Vratuša was born in Alsócsalogány, Austria-Hungary, today Dolnji Slaveči, Slovenia. His parents were Antal Vratussa and Anna Bokán. He passed the exam for becoming a teacher of stenography. He defended his dissertation in Slavic studies at the Faculty of Arts in Ljubljana in 1941.

After the outbreak of the World War II in Yugoslavia, Vratuša joined the Yugoslav Partisans, but was interned in the Italian concentration camps at Gonars, Treviso, Padua, and Rab from February 1942 to September 1943. After the concentration camp at Rab was liberated by the Partisans, Vratuša was named deputy commander of their Rab battalion, made up of camp survivors.

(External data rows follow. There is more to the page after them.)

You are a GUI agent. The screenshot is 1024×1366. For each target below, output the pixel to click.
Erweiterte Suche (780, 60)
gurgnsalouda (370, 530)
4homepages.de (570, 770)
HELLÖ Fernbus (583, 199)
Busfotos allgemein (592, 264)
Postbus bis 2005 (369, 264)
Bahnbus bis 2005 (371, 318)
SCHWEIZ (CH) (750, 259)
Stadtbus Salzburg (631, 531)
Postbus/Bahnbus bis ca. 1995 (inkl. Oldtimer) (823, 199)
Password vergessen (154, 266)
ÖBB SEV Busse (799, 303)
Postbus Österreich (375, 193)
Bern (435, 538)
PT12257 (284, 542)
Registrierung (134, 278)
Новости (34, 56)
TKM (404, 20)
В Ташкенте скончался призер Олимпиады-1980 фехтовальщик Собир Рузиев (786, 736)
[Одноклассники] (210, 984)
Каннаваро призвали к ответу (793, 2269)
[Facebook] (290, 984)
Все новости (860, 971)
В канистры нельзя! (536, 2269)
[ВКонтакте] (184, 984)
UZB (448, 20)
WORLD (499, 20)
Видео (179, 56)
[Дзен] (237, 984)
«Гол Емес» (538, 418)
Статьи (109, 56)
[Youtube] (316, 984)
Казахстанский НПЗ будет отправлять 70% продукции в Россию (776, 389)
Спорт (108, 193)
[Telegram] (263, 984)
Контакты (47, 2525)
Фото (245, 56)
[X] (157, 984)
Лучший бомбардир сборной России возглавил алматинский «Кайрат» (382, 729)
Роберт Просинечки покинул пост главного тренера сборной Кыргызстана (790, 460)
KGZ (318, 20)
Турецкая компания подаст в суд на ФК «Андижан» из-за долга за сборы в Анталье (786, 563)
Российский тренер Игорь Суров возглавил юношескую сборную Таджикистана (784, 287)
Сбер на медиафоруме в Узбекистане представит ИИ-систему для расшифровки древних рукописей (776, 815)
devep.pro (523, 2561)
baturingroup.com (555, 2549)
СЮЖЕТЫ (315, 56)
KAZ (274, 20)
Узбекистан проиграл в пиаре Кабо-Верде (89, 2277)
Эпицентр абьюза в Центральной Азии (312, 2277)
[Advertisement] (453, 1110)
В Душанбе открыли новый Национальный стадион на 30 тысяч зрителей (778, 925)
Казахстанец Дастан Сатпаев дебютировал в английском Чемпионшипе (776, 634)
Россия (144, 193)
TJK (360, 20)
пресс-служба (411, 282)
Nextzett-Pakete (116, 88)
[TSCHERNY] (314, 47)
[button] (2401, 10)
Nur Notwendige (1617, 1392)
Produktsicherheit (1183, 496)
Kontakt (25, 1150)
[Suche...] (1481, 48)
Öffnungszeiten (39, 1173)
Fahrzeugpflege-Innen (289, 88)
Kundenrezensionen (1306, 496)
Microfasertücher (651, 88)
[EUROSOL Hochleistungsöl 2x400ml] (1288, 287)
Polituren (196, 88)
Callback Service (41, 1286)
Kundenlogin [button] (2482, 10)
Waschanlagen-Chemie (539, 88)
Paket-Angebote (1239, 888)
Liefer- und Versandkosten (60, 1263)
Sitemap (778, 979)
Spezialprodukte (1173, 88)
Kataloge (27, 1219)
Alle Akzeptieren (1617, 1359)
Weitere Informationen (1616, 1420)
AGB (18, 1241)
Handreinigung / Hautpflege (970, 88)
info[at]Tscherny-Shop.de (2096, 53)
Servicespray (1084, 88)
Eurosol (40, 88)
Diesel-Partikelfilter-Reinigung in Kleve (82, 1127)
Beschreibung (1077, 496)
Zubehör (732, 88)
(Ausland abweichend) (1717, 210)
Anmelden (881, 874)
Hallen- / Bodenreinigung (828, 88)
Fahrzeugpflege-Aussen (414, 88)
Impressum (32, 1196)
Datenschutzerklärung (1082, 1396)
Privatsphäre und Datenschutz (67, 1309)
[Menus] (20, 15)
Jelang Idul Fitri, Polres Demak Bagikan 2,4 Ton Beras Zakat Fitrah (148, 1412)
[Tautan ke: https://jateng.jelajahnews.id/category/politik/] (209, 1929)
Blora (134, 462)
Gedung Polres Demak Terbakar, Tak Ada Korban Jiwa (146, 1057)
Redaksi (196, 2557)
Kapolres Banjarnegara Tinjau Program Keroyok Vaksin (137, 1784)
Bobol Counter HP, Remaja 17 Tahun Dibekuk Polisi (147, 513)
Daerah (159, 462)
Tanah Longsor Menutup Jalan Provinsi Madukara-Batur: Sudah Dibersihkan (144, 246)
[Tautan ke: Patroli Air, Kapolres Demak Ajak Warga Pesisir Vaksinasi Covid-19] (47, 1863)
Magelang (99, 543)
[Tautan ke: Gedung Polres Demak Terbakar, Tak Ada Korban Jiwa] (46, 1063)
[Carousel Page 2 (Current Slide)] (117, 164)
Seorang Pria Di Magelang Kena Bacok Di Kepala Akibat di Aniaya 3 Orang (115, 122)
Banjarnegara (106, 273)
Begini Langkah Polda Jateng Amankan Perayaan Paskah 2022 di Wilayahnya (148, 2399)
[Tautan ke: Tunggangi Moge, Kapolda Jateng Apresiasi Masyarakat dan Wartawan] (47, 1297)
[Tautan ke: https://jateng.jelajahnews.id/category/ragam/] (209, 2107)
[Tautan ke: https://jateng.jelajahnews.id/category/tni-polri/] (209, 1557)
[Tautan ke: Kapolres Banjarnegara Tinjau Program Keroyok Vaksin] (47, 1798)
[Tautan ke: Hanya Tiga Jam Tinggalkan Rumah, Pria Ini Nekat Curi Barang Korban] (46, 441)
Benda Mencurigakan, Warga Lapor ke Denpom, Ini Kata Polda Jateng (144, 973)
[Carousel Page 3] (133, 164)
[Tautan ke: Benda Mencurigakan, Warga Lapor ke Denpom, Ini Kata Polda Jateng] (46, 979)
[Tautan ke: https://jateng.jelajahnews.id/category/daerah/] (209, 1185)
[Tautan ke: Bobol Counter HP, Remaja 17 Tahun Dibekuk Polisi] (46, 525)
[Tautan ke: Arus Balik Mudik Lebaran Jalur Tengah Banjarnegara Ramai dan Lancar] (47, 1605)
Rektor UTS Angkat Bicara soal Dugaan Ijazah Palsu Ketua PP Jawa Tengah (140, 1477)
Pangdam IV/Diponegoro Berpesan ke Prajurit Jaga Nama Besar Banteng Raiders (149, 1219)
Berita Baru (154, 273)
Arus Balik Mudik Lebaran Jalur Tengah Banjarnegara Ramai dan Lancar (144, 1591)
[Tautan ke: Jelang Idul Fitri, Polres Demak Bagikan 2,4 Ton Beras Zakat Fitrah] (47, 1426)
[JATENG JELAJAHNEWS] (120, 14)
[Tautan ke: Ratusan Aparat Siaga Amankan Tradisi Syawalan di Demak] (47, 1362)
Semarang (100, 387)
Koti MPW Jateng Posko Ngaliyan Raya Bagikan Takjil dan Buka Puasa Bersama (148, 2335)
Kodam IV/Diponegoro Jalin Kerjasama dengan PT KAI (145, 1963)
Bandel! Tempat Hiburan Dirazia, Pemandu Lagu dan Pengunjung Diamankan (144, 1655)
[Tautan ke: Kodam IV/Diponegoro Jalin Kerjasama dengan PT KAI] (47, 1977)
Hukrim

He was also the head of the Yugoslav Partisans' delegation at the National Liberation Committee, the Italian Partisans' underground political entity during the German occupation of Italy in the last years of World War II.

After the war, he pursued an academic and diplomatic career. He was chief of staff to Edvard Kardelj (1953–1965) and Yugoslavia's ambassador to the United Nations (1967–1969). From April 1978 to July 1980, he was the prime minister of the Yugoslav Socialist Republic of Slovenia. He was also a member of the Slovenian Academy of Sciences and Arts.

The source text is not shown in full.